The FBPE explains that a signature, such as an e-signature or digital signature, must be unique to the PE applying it and must be obtained from a third-party certificate authority (CA) that is capable of verifying the signature. This CA then vets the PE and provides a password-protected digital signature file that ensures that the e-signature may be trusted by government agencies.
Why is applying a digital signature using a certificate issued from a trusted third-party so important? Groth explains:
A digital signature is a type of electronic signature (or e-signature) where a signatory’s unique digital certificate is cryptographically bound to the signature field using Public Key Infrastructure (PKI). Digital signatures are extremely secure and, when used with an electronic seal to protect signed document integrity, provide a very high level of document trust.
By having your PE sign engineering documents using a digital signature that’s backed by a certificate issued from a trusted third party like DigiCert, you ensure the validity of the signed PDFs and adhere to the strongest levels of assurance and security for document integrity.

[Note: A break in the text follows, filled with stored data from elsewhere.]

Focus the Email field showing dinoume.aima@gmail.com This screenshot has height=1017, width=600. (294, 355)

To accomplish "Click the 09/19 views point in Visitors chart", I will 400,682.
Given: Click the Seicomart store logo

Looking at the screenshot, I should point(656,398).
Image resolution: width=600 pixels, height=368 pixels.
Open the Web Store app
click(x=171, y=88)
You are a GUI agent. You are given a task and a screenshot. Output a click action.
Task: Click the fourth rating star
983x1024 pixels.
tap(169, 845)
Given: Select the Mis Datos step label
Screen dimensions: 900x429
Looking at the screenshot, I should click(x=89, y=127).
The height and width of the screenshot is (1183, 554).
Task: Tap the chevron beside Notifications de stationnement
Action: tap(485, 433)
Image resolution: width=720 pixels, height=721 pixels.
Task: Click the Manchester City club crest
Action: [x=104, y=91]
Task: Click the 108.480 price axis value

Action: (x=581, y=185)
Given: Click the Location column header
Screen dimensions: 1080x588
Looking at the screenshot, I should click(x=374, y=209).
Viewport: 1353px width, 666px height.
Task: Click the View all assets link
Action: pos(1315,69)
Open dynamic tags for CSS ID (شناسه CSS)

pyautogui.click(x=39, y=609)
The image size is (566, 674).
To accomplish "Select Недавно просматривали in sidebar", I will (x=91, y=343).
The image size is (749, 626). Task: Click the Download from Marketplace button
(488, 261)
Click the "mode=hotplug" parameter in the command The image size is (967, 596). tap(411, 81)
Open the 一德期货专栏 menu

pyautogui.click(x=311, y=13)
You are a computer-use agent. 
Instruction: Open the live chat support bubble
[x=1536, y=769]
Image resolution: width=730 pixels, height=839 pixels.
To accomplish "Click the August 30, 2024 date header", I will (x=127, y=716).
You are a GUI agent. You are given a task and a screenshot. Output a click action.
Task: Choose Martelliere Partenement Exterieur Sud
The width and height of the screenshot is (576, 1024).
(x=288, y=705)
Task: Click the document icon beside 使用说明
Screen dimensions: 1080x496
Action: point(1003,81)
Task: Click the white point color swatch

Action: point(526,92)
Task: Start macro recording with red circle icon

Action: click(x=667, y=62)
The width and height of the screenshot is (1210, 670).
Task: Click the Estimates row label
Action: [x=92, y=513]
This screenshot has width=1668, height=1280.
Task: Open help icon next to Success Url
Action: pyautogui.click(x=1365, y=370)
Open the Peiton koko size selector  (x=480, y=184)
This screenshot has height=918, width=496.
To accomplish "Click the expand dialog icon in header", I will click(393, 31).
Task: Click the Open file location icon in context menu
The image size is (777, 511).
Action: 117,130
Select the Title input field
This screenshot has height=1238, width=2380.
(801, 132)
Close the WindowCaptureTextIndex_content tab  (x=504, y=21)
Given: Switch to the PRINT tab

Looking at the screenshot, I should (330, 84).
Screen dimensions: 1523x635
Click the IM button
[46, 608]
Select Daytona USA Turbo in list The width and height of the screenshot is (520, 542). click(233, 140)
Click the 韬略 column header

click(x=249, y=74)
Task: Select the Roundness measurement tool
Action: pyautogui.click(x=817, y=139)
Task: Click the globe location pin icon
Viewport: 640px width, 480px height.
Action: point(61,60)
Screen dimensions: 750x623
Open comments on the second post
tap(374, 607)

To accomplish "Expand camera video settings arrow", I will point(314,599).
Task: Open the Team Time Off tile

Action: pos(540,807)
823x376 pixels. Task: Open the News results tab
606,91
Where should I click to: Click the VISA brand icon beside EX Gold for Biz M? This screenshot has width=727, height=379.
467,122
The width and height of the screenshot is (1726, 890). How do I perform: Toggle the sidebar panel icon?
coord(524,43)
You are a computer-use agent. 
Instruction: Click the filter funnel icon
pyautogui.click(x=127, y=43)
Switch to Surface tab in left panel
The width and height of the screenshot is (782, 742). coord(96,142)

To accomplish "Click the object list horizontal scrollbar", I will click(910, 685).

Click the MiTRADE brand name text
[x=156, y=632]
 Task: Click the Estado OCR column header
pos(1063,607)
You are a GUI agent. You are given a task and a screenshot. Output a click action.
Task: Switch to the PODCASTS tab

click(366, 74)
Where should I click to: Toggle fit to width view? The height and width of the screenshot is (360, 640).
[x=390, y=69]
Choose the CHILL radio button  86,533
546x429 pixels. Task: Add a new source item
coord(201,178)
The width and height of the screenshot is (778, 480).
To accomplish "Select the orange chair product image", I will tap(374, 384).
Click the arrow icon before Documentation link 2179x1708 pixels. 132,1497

Deploying a document trust solution to streamline e-signing and e-sealing processes can lead to huge gains in efficiency for engineering, architectural or other large volume document processes and minimize risk associated with tampering or human error. A typical engineering bid package can consist of hundreds of documents. Expecting a PE to devote a huge block of their time signing and applying seals is not only time-consuming, but also a drain on productivity.
Today, many organizations are still in the early stages of transforming paper and PDF processes to secure, high assurance systems that protect document integrity and accuracy. DigiCert solutions enable engineering, architecture and other organizations to embed digital trust across their document ecosystem and increase confidence in the integrity of digital submissions. It’s another example of how digital trust meets the real world.